DIRECTIONS FOR THIS TASK: Look through the lines of the material and count those containing "size". Give that count alone.
┌────────
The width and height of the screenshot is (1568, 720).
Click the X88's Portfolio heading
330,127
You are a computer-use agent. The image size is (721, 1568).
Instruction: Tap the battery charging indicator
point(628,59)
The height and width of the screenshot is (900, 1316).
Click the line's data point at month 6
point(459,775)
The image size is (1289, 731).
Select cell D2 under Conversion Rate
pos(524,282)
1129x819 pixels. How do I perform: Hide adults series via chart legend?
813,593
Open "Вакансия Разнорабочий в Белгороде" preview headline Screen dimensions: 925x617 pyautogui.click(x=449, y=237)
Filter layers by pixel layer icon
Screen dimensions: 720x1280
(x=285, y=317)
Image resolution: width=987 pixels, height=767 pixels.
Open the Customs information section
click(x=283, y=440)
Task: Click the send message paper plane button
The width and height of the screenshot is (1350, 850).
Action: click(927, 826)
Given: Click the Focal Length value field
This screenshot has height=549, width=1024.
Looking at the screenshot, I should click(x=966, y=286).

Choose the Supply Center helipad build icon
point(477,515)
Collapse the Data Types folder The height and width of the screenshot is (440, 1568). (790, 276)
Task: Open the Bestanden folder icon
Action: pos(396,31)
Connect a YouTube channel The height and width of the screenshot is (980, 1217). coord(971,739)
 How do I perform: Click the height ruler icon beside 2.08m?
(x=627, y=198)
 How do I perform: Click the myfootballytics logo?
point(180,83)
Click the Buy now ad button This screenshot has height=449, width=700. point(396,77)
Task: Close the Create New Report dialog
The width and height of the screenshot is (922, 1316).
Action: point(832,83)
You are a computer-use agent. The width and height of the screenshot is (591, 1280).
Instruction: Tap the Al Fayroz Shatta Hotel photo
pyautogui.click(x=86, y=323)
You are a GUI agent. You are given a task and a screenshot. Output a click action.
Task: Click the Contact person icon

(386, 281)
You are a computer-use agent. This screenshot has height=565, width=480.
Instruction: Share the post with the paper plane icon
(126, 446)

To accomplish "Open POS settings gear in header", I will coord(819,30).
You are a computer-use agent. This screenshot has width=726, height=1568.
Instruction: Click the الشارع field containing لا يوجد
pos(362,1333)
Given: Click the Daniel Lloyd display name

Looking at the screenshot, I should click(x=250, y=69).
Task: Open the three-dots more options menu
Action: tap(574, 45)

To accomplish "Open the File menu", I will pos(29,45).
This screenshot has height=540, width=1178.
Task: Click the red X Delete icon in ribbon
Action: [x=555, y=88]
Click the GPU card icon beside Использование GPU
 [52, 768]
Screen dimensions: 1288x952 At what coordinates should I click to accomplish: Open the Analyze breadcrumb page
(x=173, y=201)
└────────
SOLUTION FOR THIS TASK: 2